Saturday, Gilbert joined Northwestern in sending six wrestlers apiece to the finals in the combined Berkshire League/NVL tournament, with three individual winners from each team.
Nick Barber, Ben Mow and Andrey Zhovkoy were tournament champions for the Yellowjackets.
Angelo Folino, the meet’s outstanding wrestler, Josh Schwartz and Caleb Boucher did it for the Highlanders.
Oxford, Nonnewaug and Derby had two champions apiece; Terryville and Watertown had one each.
The spread of championships among the 11 competing teams (plus four JV teams) was testimony to the health of the sport, but quality depth pulled the Yellowjackets away from
the crowd, with 219 points to second-place Nonnewaug’s 174 and Northwestern’s 161.

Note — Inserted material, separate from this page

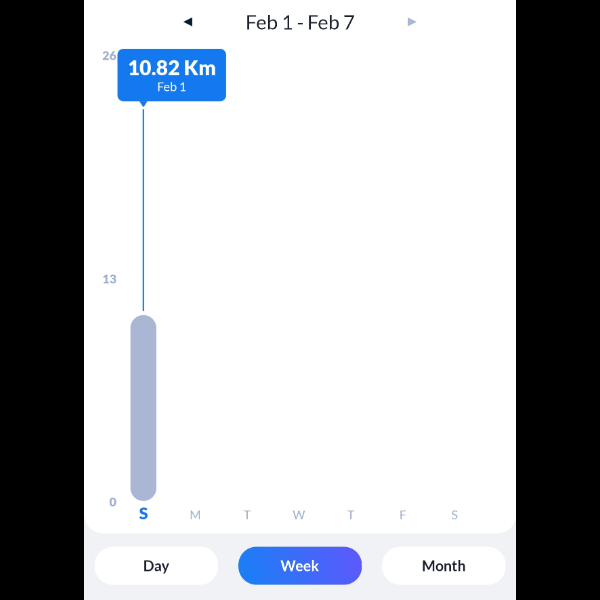Click the vertical indicator line above Sunday bar
600x600 pixels.
[x=143, y=210]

“We have 12 varsity wrestlers and all of them finished in third place or higher,” Schibi said.
Dave Green, Nonnewaug’s veteran coach, sees the Winsted schools’ challenge to the Chiefs’ longstanding power reign as a direct result of their fouryear-old Northwest Hurricanes youth wrestling program, feeding Gilbert and Northwestern experienced wrestlers.

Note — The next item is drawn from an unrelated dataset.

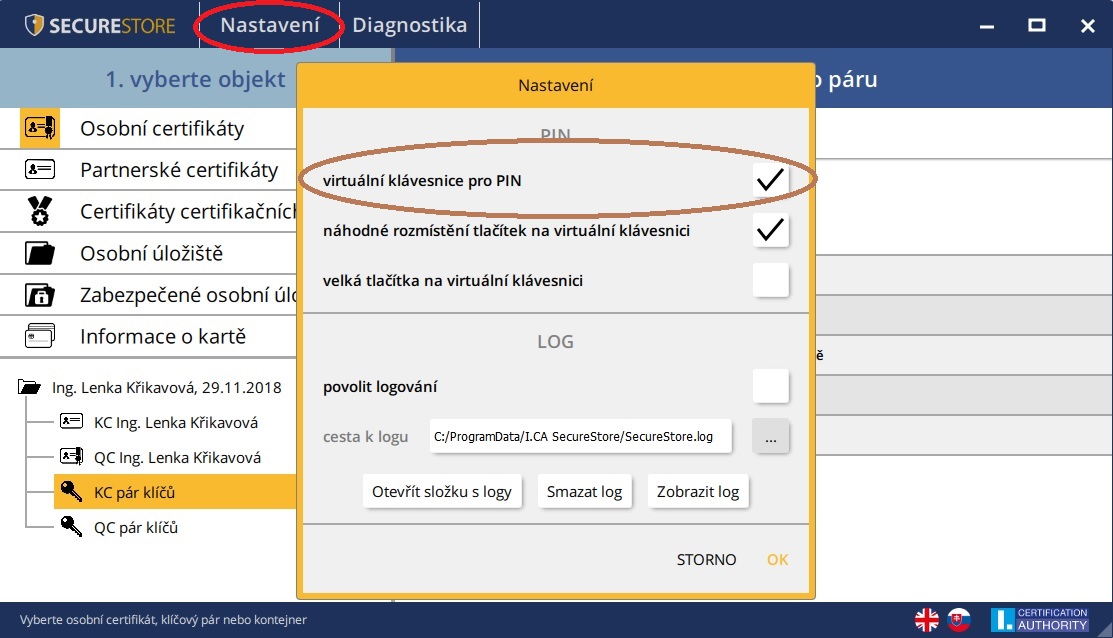The image size is (1113, 638).
Task: Open the Diagnostika menu
Action: [x=410, y=24]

“We’re just pleased when our kids wrestle with the things we taught them to do,” Green said.
“It’s become black and white,” said Gilbert Athletic Director Pat Cooke, the Berkshire League’s wrestling director. “The programs with youth feeder programs are the ones that are growing. We’re a small school with 24 or 25 kids out for wrestling. That’s almost 15 percent of the student body. It’s a testament to the coaches who made the Hurricanes successful.”
Two of Gilbert’s winners Saturday testified to its success.
Nick Barber, a junior who spent two years in Wethersfield’s youth program before moving to the Hurricanes in eighth grade, said, “I learned a lot from the Hurricanes.”
Senior Andrey Zhovkoy, wrestling for just two years, proved along with many of Saturday’s other champions that sheer talent and hard work still count.
“But,” Zhovkoy smiles, “if I started in sixth grade, I would be state champion now.”